====== Records provided ======

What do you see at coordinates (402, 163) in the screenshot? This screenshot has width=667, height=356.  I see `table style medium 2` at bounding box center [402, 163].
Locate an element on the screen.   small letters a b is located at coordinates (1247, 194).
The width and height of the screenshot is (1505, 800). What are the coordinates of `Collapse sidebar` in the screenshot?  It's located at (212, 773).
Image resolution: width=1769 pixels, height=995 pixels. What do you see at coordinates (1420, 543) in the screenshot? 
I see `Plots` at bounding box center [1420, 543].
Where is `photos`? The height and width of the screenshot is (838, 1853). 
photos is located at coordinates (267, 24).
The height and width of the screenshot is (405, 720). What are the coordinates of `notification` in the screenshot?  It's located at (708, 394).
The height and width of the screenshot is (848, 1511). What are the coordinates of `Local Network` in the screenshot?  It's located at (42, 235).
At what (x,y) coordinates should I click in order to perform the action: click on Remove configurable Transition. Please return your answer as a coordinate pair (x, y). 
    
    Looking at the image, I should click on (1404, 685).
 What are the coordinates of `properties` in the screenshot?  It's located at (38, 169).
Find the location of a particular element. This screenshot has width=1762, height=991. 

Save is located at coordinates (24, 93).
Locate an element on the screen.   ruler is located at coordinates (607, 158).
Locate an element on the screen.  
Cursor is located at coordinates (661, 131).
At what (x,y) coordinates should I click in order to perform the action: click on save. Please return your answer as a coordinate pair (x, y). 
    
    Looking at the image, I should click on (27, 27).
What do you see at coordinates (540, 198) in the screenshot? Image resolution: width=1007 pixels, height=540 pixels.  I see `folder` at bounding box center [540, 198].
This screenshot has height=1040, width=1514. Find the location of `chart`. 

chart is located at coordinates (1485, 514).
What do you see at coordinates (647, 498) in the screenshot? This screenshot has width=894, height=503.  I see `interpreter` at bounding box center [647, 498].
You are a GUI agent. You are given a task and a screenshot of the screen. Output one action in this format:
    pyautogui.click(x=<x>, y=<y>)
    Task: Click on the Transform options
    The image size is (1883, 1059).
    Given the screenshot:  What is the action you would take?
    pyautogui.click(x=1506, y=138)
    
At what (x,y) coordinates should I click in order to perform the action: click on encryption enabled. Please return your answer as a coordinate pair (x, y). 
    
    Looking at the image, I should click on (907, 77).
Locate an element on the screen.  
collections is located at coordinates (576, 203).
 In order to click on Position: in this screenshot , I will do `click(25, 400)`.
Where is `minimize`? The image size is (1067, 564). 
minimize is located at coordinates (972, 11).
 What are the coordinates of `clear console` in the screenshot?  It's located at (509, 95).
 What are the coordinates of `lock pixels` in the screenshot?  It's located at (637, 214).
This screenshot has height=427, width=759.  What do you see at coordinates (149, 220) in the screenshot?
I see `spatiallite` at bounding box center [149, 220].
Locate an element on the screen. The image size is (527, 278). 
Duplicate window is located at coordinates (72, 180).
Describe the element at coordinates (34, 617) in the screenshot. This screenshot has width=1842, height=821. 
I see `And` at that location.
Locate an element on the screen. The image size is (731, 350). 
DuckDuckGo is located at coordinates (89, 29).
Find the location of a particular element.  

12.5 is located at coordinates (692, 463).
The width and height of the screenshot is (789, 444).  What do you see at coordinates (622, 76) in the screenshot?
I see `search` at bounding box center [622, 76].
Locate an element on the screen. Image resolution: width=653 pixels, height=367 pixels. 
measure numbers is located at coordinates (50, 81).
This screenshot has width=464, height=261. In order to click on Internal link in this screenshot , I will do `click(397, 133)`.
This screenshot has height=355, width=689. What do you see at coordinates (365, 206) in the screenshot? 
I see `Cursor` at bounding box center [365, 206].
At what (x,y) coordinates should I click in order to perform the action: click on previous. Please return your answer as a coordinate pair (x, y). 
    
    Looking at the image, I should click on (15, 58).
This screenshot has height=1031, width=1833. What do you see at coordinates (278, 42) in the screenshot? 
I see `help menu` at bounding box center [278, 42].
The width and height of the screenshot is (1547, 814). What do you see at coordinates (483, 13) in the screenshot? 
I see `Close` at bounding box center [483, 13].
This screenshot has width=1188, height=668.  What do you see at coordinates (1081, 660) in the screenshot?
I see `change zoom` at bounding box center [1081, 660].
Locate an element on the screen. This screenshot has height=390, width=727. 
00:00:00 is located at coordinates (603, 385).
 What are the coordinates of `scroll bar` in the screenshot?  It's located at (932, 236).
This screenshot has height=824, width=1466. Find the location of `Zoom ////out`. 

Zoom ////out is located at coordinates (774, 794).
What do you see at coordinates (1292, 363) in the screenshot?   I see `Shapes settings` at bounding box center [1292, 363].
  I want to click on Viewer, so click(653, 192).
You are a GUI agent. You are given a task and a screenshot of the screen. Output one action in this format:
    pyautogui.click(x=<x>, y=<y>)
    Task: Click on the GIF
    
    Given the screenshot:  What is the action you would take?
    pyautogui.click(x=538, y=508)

======

*Aim of the task:* Identify every line in the records above that contains the string "chart", matching case exactly, and copy each of those lines.

*Task response:*
This screenshot has height=1040, width=1514. Find the location of `chart`. 
chart is located at coordinates (1485, 514).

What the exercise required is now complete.